■ **Problem statement**
The answer must consist of every line from the data that holds the string "agent".

***

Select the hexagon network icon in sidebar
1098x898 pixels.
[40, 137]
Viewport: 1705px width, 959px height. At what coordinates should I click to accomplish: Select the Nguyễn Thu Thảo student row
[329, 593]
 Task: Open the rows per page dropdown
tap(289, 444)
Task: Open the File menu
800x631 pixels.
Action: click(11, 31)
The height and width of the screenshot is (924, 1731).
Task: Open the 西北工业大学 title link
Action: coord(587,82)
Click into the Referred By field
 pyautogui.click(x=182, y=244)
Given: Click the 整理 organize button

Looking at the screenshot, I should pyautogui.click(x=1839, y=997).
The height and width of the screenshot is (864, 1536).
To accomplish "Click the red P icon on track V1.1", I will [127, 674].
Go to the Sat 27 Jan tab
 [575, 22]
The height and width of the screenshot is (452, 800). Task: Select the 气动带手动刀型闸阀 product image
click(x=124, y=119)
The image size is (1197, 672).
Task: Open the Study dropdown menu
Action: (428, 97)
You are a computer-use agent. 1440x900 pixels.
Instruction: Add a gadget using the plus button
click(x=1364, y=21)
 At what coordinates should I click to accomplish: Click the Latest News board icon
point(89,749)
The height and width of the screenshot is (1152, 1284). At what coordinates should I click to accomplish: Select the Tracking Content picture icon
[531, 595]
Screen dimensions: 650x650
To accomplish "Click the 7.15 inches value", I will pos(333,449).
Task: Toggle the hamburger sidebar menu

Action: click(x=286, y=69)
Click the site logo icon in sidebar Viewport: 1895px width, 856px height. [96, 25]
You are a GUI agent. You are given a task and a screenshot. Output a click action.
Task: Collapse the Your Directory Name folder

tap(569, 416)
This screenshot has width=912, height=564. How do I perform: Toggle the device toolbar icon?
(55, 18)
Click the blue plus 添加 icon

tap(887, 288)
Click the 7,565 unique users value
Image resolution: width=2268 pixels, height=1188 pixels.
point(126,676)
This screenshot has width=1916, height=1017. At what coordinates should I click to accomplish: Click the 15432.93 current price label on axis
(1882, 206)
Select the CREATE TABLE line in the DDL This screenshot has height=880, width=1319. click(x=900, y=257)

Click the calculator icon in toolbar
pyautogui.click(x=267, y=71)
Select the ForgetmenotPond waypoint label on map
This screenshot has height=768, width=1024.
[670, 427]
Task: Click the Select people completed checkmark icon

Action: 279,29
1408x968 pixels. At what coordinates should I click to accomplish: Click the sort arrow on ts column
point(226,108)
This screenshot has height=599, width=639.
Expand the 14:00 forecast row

***

■ **Written response**
You are a computer-use agent. 1440x900 pixels.
You are a GUI agent. You are given a task and a screenshot. Output a click action.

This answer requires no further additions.